Oil industry officials view the spill as an unfortunate shipping accident that could have happened anywhere. They argue that it should not slow the nation's hunt for new domestic reserves.
To do so, they contend, would only increase United States dependence on foreign supplies - and, along with it, dependence on environmentally risky tankers to deliver it.
``Cutting off domestic oil development will increase reliance on foreign oil - and that oil is going to arrive in tankers,'' says one industry official.
The massive spill in Alaska's Prince William Sound comes as public concern over environmental issues has been on the rise, exemplified by such things as growing anxiety over depletion of the earth's protective ozone layer and use of pesticides on fruit. What kind of lasting political impact the accident might have, however, will depend in part on how quickly it is cleaned up and what the ultimate ecological damage is. (See related story, page 8.)

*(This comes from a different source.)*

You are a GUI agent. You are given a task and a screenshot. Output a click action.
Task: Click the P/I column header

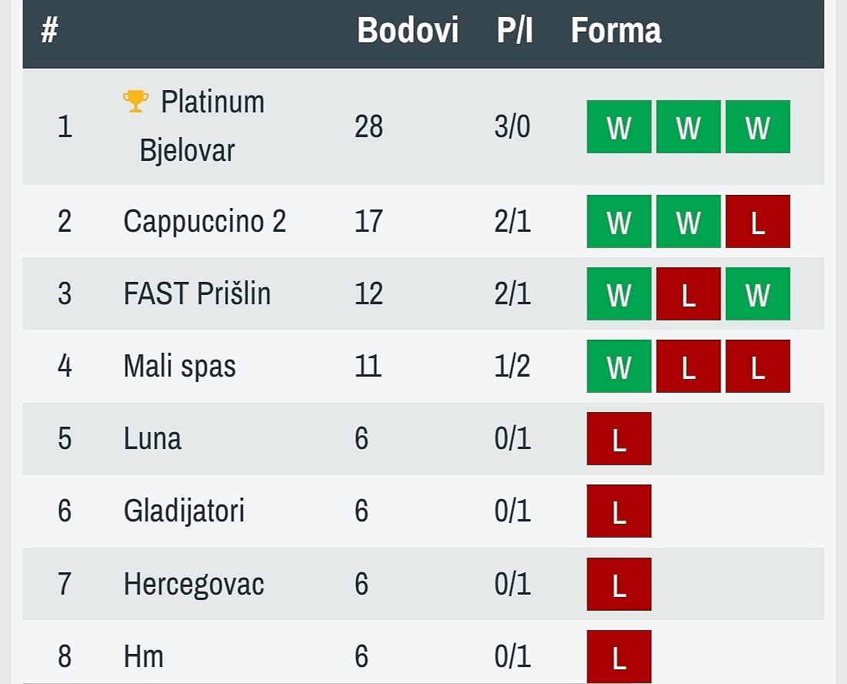click(x=514, y=30)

A week after an Exxon tanker struck a reef and ruptured, perhaps because of pilot error, cleanup crews were intensifying their efforts to try to keep the slick away from valuable fishing grounds in the southern Alaskan waterway. Experts concede it may be months before the fast-spreading blob is finally mopped up.

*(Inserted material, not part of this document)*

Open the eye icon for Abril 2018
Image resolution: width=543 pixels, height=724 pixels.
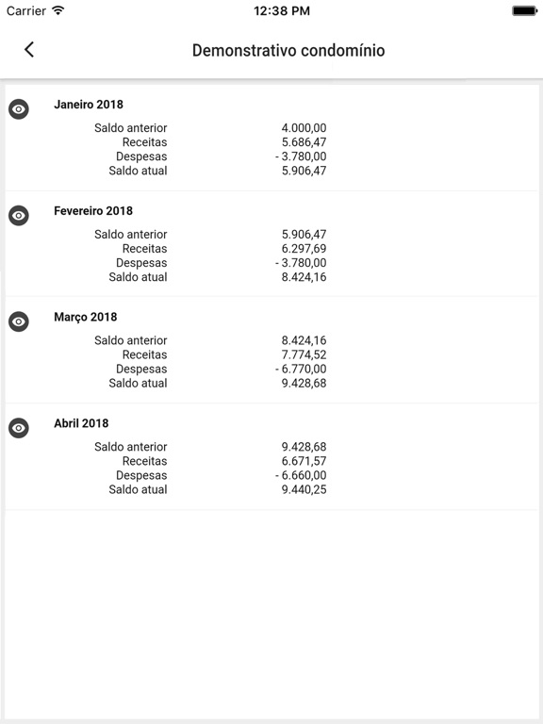click(19, 428)
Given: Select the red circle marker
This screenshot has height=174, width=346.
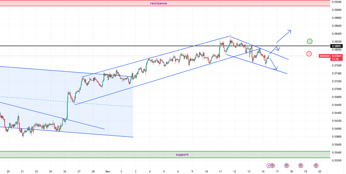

Oil globules have been sloshing up on rugged islands that dot the sound, but the impact on the area's abundant marine life - waterfowl, seals, whales - has been minimal so far.

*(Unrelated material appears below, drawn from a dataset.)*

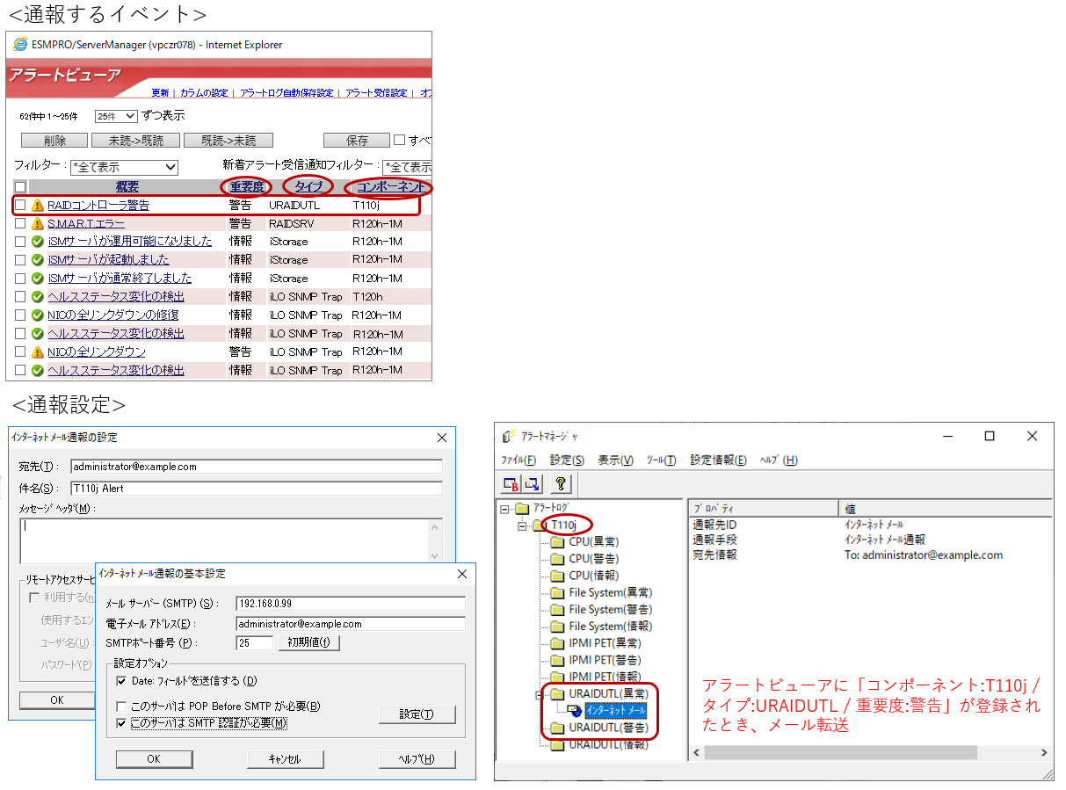Image resolution: width=1066 pixels, height=790 pixels.
Task: Open the ツール(T) menu in Alert Manager
Action: (661, 460)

One of the biggest concerns, however, will be the damage to herring and salmon grounds. The annual pink salmon run begins in June, and crews have been working to keep the oil away from several key hatcheries.
Even if they are successful at limiting the damage, however, fishermen in the area are still predicting multimillion-dollar losses because, they say, no one will want to buy salmon from Prince William Sound. Indeed, the spill has exacerbated longstanding tensions in the state between fishing and environmental interests and the powerful oil industry.
``This will probably change sentiment somewhat toward the oil industry,'' says an aide to Alaska Gov. Steve Cowper.
The real battle, however, will not be fought so much in the Alaskan bush as in the marbled halls of Congress. The environmental lobby is trying to use the massive leak to harden opposition to legislation that would open up parts of the vast Alaska National Wildlife Refuge (ANWR) to oil exploration.
The reserve, southeast of the oil fields at Prudhoe Bay, is the principal calving area for 180,000 migratory caribou and a breeding ground for millions of geese and shorebirds. It is also, however, believed to be the nation's best remaining hope for a major oil discovery.
Conservationists cite last week's spill as evidence of the dangers that inevitably accompany major drilling programs. They argue that opening up ANWR, whose oil, if any were found, would be funneled through the Trans-Alaska Pipeline to Valdez, would increase tanker traffic in Prince William Sound.
But industry officials don't see increasing the level of shipping.
``It is a phony issue,'' says John Lichtblau, head of the Petroleum Industry Research Foundation. ``This is a tanker accident. It has nothing to do with whether there should be drilling in ANWR.''
Congress may see things differently. While analysts do not rule out the possibility of exploration eventually being allowed in the area, the spill may have killed any quick opening of the reserve.
``If nothing else, this is going to deter things,'' says Dr. Henry Schuler, an energy expert at the Center for Strategic and International Studies in Washington, D.C.
One who has not been deterred on the issue, however, is President Bush. He repeated his support this week for ``environmentally prudent'' drilling in the reserve.
Conservation groups had been hoping to convince the President that a new impact study be done on drilling in ANWR, similar to those being conducted on several sensitive tracts off the coasts of California and Florida. Lease sales in those areas have been put on hold pending the outcome of the reviews.
A more likely outcome of the Alaskan spill will be tighter policing of tanker operations and tougher regulations governing oil-spill cleanup.